Re: [Corpora-List] Query on the use of Google for corpus research

From: Tom Emerson (tree@basistech.com)
Date: Tue May 31 2005 - 22:54:01 MET DST

  • Next message: Mark P. Line: "Re: [Corpora-List] Query on the use of Google for corpus research"

    Mark P. Line writes:
    [...]
    > But none of this is new, and none of it is going to be much of a problem
    > for a researcher who merely wants to capture some sample texts off the
    > Web.

    We're obviously talking about differences in many orders of
    magnitude. When you say "some sample texts off the Web" I assume you
    mean a few hundred at most.

    [...]
    > And you believe that's typical for linguists wishing to capture a research
    > corpus from the Web?

    Yes, I hope so. Researchers use (or are trying to use) Google to
    quantify linguistic phenomena because it (and the other commercial
    search engines) has a large body of natural language text to work
    with.

    If you grab content from a few dozen sites then your sample size is
    simply too small to make any meaningful statement about the behavior
    you are studying. That is one reason the crawls that I do are so
    large.

    > Again, do you believe that's typical for linguists wishing to capture a
    > research corpus from the Web?

    Yes. The BNC is 100 million words. The LOB is 1 million words. The
    Brown Corpus is 1 million words. The LDC has Chinese, English, and
    Arabic gigaword corpora. The UN parallel text corpus has almost 150
    million words across three languages.

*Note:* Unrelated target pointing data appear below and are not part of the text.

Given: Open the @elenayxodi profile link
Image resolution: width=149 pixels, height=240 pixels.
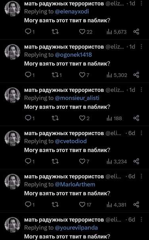Looking at the screenshot, I should point(72,12).
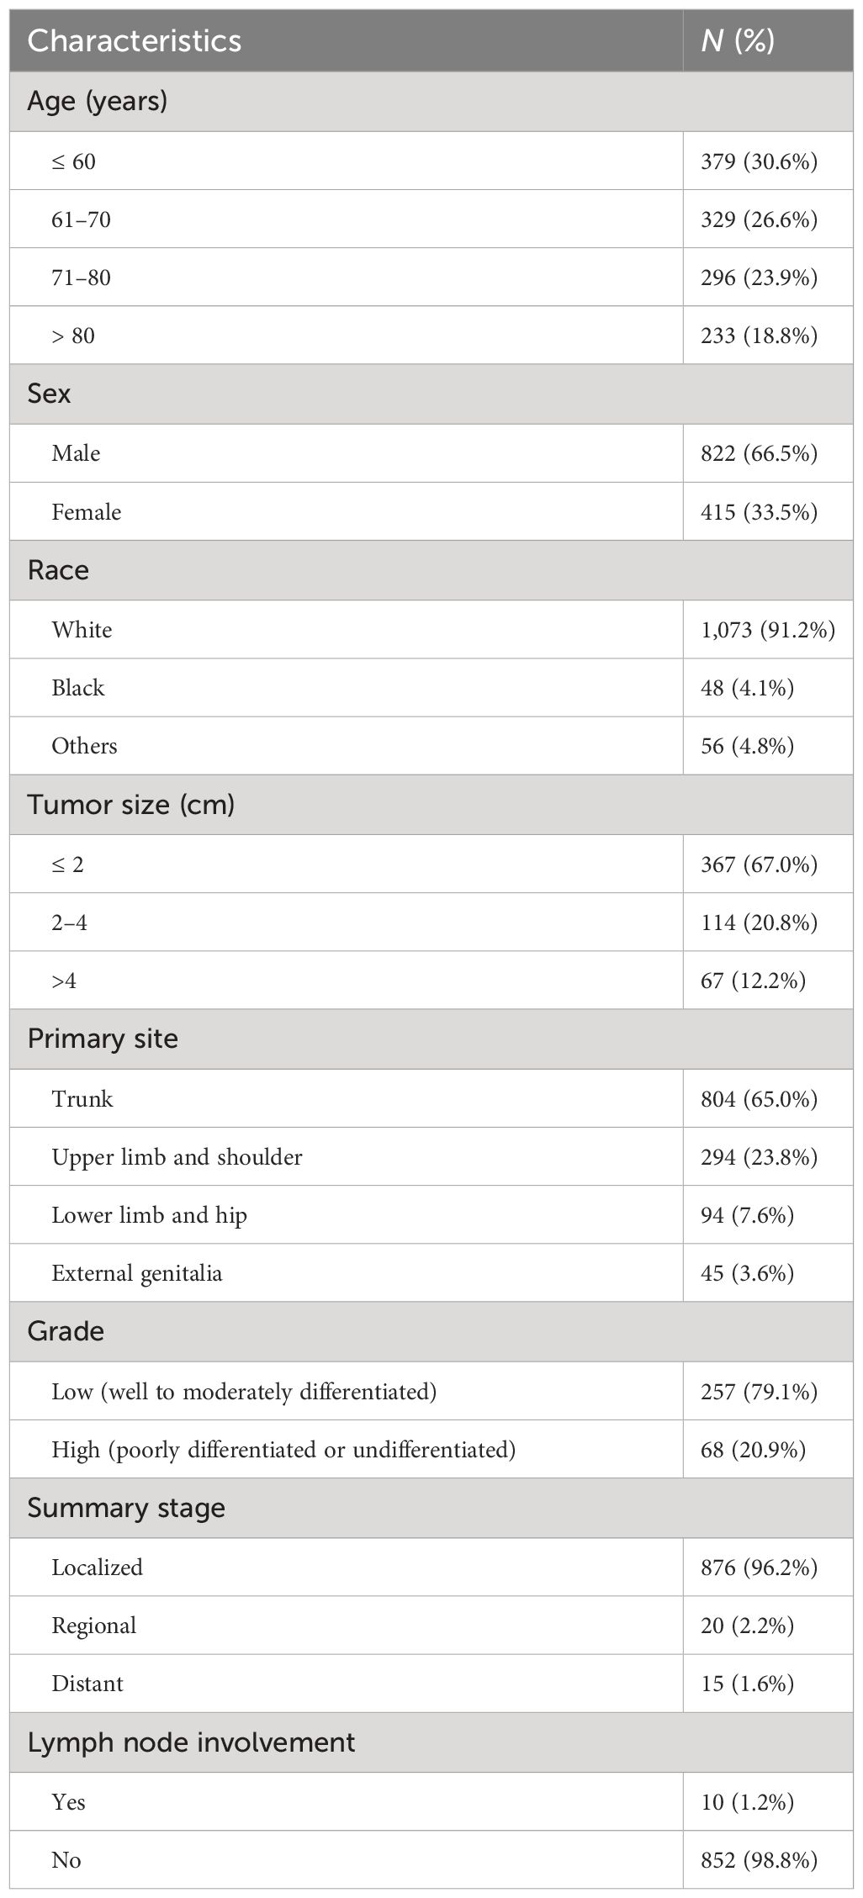Click the Female row label
863x1898 pixels.
(86, 511)
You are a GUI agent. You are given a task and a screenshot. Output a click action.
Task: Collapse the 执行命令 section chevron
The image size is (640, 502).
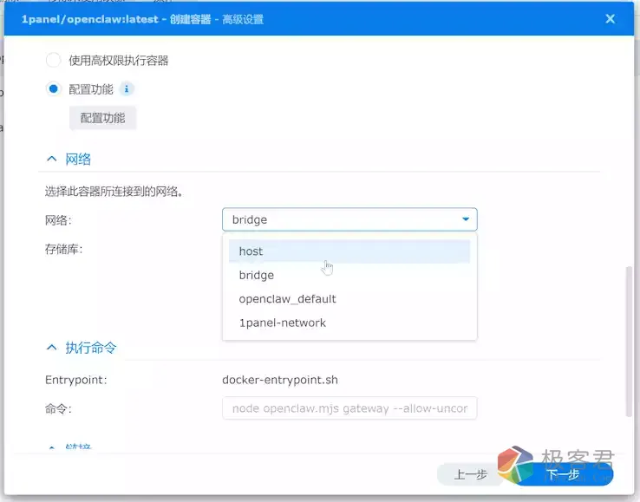pyautogui.click(x=50, y=348)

    So yes, I would say that researchers who are looking to build their
    own corpora want to crawl at the scale that I am.

    Also, as I mentioned before, I fully expect that 40-60% of the
    documents I get in my crawls will end up being discarded.

    > (You'll note that the subject line of this thread still says something
    > about "corpus research". I didn't think this was ever about
    > high-performance product development.)

    Much of my corpus work doesn't end up directly in our products, FWIW.

    > It would be an insignificant burden on leonardo (my Linux machine) to
    > track hundreds of millions of URL's if I wanted to.

    Undoubtedly so: the machine I'm running my big crawl on can handle
    this just fine. But there *is* a cost. Currently the heritrix state
    database for my large crawl weighs in at 88 GB on disk, compared to 43
    GB for the compressed content I've downloaded (fortunately HTML
    compresses well.) I'm currently pulling 2.5 MB/s through the crawler,
    which is capped by our IT staff since without that I as consuming
    almost all of our available bandwidth. Doing a non-trivial crawl will
    use a lot of resources.

    [...]
    > > Because you may be building a synchronic corpus.
    >
    > I guess I'm going to have to get you to connect the dots for me. How does
    > revisiting sites with some regularity help me to build a synchronic corpus
    > in a way that I cannot build it if I never revisit any site again?
    >
    > Or did you mean a _diachronic_ corpus, in the belief that processes of
    > language change can usefully be detected by means of periodic scans of
    > websites?

    Right, I mistyped.

    > Why would I ignore their robot exclusion rules? This assumption surprises
    > me, since you have expressed concern that readers of this thread might be
    > encouraged to do things that webmasters might not like.

    I'm not implying that you yourself would, but it is surprising the
    number of times people inquire about why they can't slurp the entire
    New York Times or Washington Post sites.

    > My point has been that I will not generally *need* more URL's than I can
    > crawl at any one time. I'm not updating the Google index. I'm not
    > acquiring named entities for an exhaustive lexical database or ontology.
    > I'm just collecting enough text to answer certain research questions about
    > my target language.

    What is enough text?

    > Why in the world would I store corpus text as millions of small files,
    > even if I were operating at such a large scale (which, again, again, is
    > not the typical case I've been advising for here)?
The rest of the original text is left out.